É o que acontece com Roberta Sudbrack, em seu Sud O Pássaro Verde, que conta que é comum voltarem na mesma semana, especialmente porque, segundo a chef, “reconhecem a excelência no uso dos ingredientes, no conhecimento das técnicas e na escolha por produtos artesanais locais”. É fato.
Segundo Bruno Tolpiakow, do Satyricon, é quase impossível alguém vir do exterior sem reservar. Como seu restaurante é muito grande e os clientes habituais já conhecem os intervalos com alguma capacidade ociosa, não percebem que o jogo mudou e acham que basta aparecer. Surpresa! Dão com uma fila na porta. “Estamos muito lotados, mesmo antes do Carnaval e muito acima dos anos anteriores. Quem não reserva, se sujeita a longas esperas.”, diz Bruno, que também tem notado um crescimento do público asiático que vem sempre em grandes grupos, buscando peixes vivos, cabeças de lagosta e que tais.
Já em restaurantes pequenos, com menu degustação focado em produtos de excelência, como é o caso do Trégua, em Laranjeiras, ou o Lasai, de Rafa Costa e Silva, no Largo dos Leões, já faz tempo que o público entendeu que é preciso planejar a fome com muita antecedência, para concorrer com os turistas.
Na Rua Arnaldo Quintela, em Botafogo, há dias em que parece ser necessário reservar um espaço, até para andar na calçada. O “hype” está impossível, especialmente depois da rua ter sido eleita uma das mais “cool” do Mundo pela revista Time Out, no ano passado. Ontem, era um mundo de alemães, franceses e americanos. Ouvia-se tudo, menos português. Conversando com Gabriela Teixeira, sócia do Belisco, casa de bons vinhos naturais, orgânicos e biô e ótimas comidinhas, na mesma rua, a grande dificuldade é achar funcionários bilíngues. Hoje, tem apenas uma funcionária que fala inglês, mas sente que precisa reforçar o time.

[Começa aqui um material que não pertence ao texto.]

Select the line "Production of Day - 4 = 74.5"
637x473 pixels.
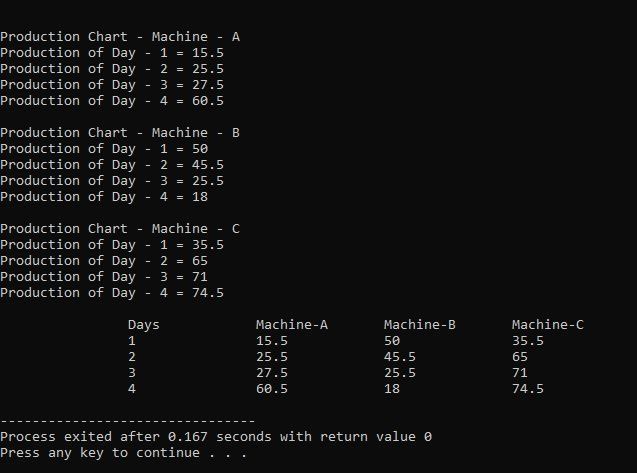[112, 293]
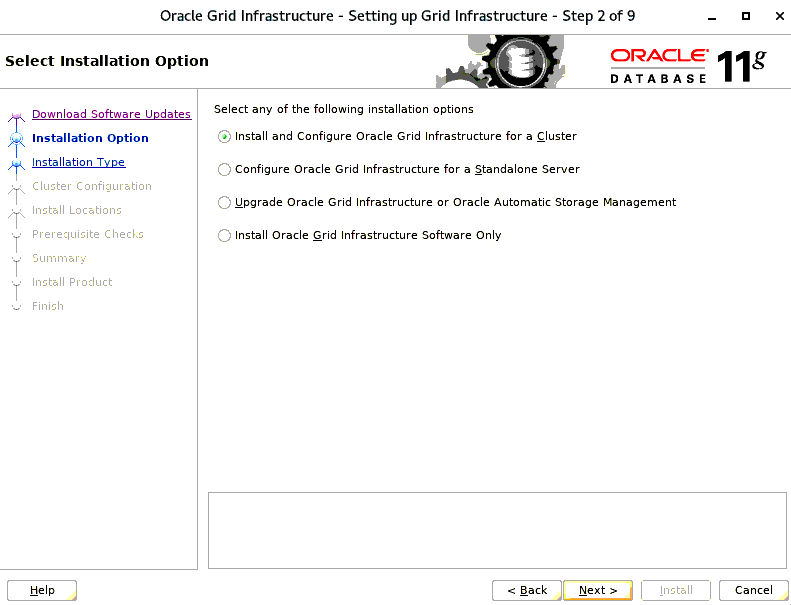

Por conta da localização, há quem esteja mais preparado. É o caso do Lúcio Vieira e dos seus Lilia, Braseiro Labuta e Celeste, no Centro histórico do Rio. Suas casas são cheias da identidade carioca buscada pelo turista: carnes e embutidos feitos na brasa, vinhos brasileiros, drinks, peixes da nossa costa, legumes e frutas da época e ostras em todas as preparações. Além do produto atraente, o serviço conta com uma turma de peso: um chefe de fila, Honey Macedo e 3 garçons bilíngues, sendo Victor Nery também estudante de História, que adora trocar informações com clientes estrangeiros, sempre muito interessados na cultura local, e Bruna Reis, garçonete e dublê de mestranda em relações internacionais pela PUC, que fala inglês, espanhol, francês e está aprendendo mandarim. À noite, Luiz Henrique, ganhador do prêmio “Melhor Garçom pelo Gastronomia Preta 2023”, também se vira bem no inglês, além de ser sommelier. Timaço.
Pois é… O mundo descobriu nossa cidade. Os guias e rankings colocaram nossas mesas no radar mundial e, para a sorte dos turistas estrangeiros, o câmbio nas alturas fez das casas de excelência do Rio de Janeiro, um programa muito barato.
Empresários de gastronomia já estão mudando suas estratégias, reforçando parcerias com hotéis e oferecendo mais produtos e bebidas locais. Garçons de casas que acolhem bem o turista confessaram já estar cheios de dólares e euros, em gorjetas para trocar (aliás, bem mais gordas do que as nossas).
É bom ficar ligado, senão… quem foi ao ar, perdeu o lugar.